Tour teaches some nautical terminilogy

"Well," said Ray Skelton, "if you want to know what things are called on a Great Lakes vessel, let's take a walk — stem to stern."

The vessel under our scrutiny, and soon under our feet, was the William A. Irvin, constructed in 1938 and at one time the "Queen of the Silver Stackers" of the U.S. Steel Great Lakes Fleet. Today the boat is permanently docked in Duluth as a tourist attraction.

Hawsepiper Ray Skelton led a tour group of one aboard the William A. Irvin.

Our tour-guide-for-a-morning, Mr. Skelton, is the director of environmental and governmental affairs for the Duluth Seaway Port Authority. He's also a one-time sonar operator on U.S. Navy submarines, and he had a long career sailing on the Great Lakes. When it comes to identifying "what's that?" on boats, we are in good hands with Mr. Skelton.

As we continued our stem (the foremost part of a vessel's hull) to stern (the aftermost part) walk alongside the Irvin, Mr. Skelton pointed out the grocery basket, a pretty good sized metal box that was hanging over the side of the boat from a line. And this is where things started to get complicated, because a line, to the ignorant soul unschooled in nautical terminology, might appear to be just a rope or a cable. Not that a boat doesn't have a rope; it does — but it's made of wire. At any rate, Mr. Skelton went on to explain that the grocery basket actually was used to take groceries aboard … along with the occasional crew member rendered incapable by spirits of finding his way on board by any other means. This was before Mr. Skelton's time, of course.

Mr. Skelton stopped. "Ah-ha!" he said, pointing upward. "This is the hawsepipe." It was a metal pipe near the boat's bow. "The anchor chain would run through here. This where the term hawsepiper comes from: The anchor chain runs all the way from the bottom to the top through the hawsepipe, and a guy who worked his way up to become an officer was called a hawsepiper. If you were an officer, you were either an academy grad or a hawsepiper." Mr. Skelton, the four-year submarine sonar operator who started a 20-year career on the Lakes as a deckhand and advanced to become a captain, is a hawsepiper.

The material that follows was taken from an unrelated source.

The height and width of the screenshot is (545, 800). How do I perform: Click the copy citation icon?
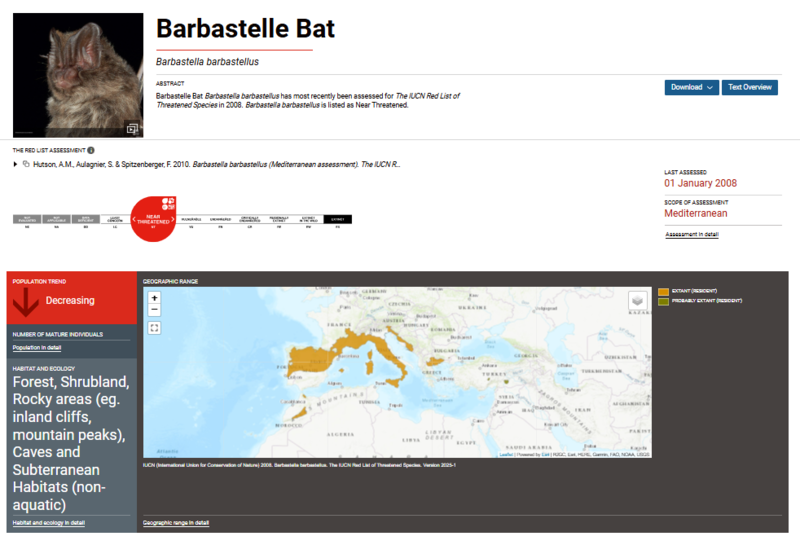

Still alongside the Irvin, he pointed out that the anchor and chain can be called ground tackle. Dropping the anchor can be called going on the hook, or hitting the parking lot. Anchor chain, our guide said, is measured in shots, 15 fathoms per shot, six feet per fathom. A standard chain issued on the Lakes is five shots.

We went aboard. We walked on the deck. Any surface you walk on is the deck, never a floor, even in the staterooms. We climbed ladders — never stairs. We were careful not to graze the overheads — never ceilings. We avoided running into bulkheads — never walls.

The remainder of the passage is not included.